■ DIRECTIVES:
A) Render into French the following sentence from the commentary on the falling Dollar: "China is not pleased with the U.S. behavior in the world, especially in Iran, Pakistan and Sudan where it has interests."
B) Transcribe the commentary on the falling Dollar verbatim, starting with "Through its behavior, the" and going on through "U.S. and elsewhere.".

Sotheby’s had given guarantees to the art owners and failed to sell above these. As it had to eat the losses, Sotheby stocks lost 40% of their value.
This is certainly a sign that even people with lots of money are holding back. The next bubble to burst is the British housing market. The Chinese stock market, while still in an upswing, doesn’t look healthy either. Besides commodities, everything is poised to go down.
But back to the Dollar. It has to fall further but should fall more against the Yen and the Yuan than against the Euro. There are political reasons why this is not happening.
China is not pleased with the U.S. behavior in the world, especially in Iran, Pakistan and Sudan where it has interests. It certainly has no sympathies that would allow for a solid deal on exchange rates.
Japan has bad experience with the last big Dollar fall. In 1985 it got screwed in a similar situation. The Dollar was overvalued and in the Plaza Accord big money nations agreed and pressed the Japanese to let it fall. The Yen doubled in value over a short time which led to an asset price bubble in Japan. When that bubble burst, fifteen years of relative economic misery followed.
For now the Euro, CanDo, Pound and other ‘western’ currencies and their economies will have to take the burden of the falling Dollar. At a certain point, like when €1 will cost $1.50, the ECB may try to intervene alone but not in a serious way. This could lead to a short term counter rally in the Dollar markets but can only be sustained for a few weeks.
Through its behavior, the U.S. has lost credit in the world. This also in a very monetary sense. The Dollar will therefor fall further and its time as primary reserve currency may be over. The pains of the popping bubbles get socialized to the consumers in the U.S. and elsewhere.

■ PROVIDED DATA:
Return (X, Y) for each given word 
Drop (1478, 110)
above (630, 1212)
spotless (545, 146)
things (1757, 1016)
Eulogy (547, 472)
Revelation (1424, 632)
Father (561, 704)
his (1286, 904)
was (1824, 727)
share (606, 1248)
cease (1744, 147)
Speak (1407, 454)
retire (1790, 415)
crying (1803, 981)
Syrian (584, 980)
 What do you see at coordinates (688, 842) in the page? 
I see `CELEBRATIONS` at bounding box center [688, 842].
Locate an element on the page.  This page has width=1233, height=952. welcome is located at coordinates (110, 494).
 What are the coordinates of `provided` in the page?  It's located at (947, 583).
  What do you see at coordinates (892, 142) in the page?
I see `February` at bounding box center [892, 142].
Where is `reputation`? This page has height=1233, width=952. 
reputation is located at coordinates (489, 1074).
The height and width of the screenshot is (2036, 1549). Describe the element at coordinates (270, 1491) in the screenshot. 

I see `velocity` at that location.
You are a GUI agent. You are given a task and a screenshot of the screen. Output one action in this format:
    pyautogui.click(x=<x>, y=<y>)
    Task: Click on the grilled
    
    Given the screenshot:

■ WRITTEN RESPONSES:
A) La Chine n'est pas satisfaite du comportement des États-Unis dans le monde, en particulier en Iran, au Pakistan et au Soudan, où elle a des intérêts.

B)
Through its behavior, the U.S. has lost credit in the world. This also in a very monetary sense. The Dollar will therefor fall further and its time as primary reserve currency may be over. The pains of the popping bubbles get socialized to the consumers in the U.S. and elsewhere.